Posted by Sharon Lanen Coskren on 4/21/2017

Houses located in emerging or progressive areas under development could yield a rewarding financial return. These houses could also yield social rewards. During the early years of development, you might have to endure construction sites and noise. Several months or a year or two might pass before houses in the community fill with neighbors, people who may quickly become among your closest friends.

Hidden costs of buying a house

A place to call your own, great neighbors and a community that is growing and increasing your house's value can make buying a house a solid financial and personal decision. To truly be advantageous, you need to know everything that you're taking on when you buy a house.
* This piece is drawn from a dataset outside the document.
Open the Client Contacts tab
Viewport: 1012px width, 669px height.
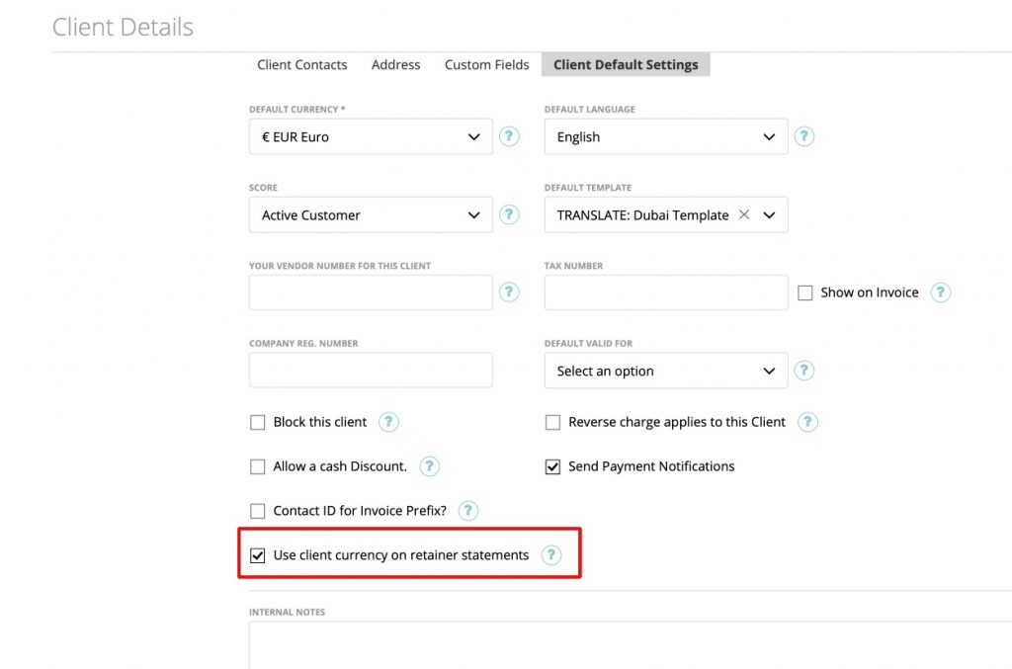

The principal is the largest part of your mortgage. It's also the part of owning a house that you might pay the most attention to. What you don't want to do is make the mortgage principal the only part of the owning a house that you focus on. In addition to the principal, when you buy a house, you will likely have to pay expenses like those listed below:

  • Loan interest - Mortgages with adjustable rate interest can start low, but may not stay that way. A variable rate mortgage and a tracker mortgage are other types of mortgages that could increase should interest rates hike. A fixed rate might be higher, depending on when you buy a house, but a fixed rate mortgage could keep your monthly output steady.
  • Closing costs - Items included in closing costs are the first month's homeowners association fees, prepaid interest and points.The more points that you pay upfront, the more you could lower your monthly mortgage installments.
  • Mortgage insurance - Depending on the lender,you may have to pay mortgage insurance that covers 10% or more of your total mortgage. A way around the insurance or a way to lower the insurance is to invest more in your down payment.
  • Homeowners insurance - Mortgage insurance and homeowners insurance are different. Mortgage insurance protects the lender.Homeowners insurance protects you and the lender.
  • Homeowners association fees - Although homeowners association fees might be included in your closing costs, you will generally have to make these payments monthly. Don't overlook homeowners association fees and rules when you start looking for a house.
  • Property taxes - The value of your property, the age of your home and the jurisdiction that your house is located in impact property taxes.
  • Mortgage broker or realtor fees and commissions - These fees are higher in some parts of the country.
  • Home inspection - Factor in the costs of getting a thorough home inspection.
  • Home appraisal - You'll also need to get your house appraised to realize the actual value of the property.

Because there are additional costs that you must generally be responsible for after you buy a house, shop for property that you can easily afford. In other words, don't buy a house that leaves you with only $100 or less left each month after you pay your mortgage. After all, there are other costs involved in owning a house that you will surface during and after closing.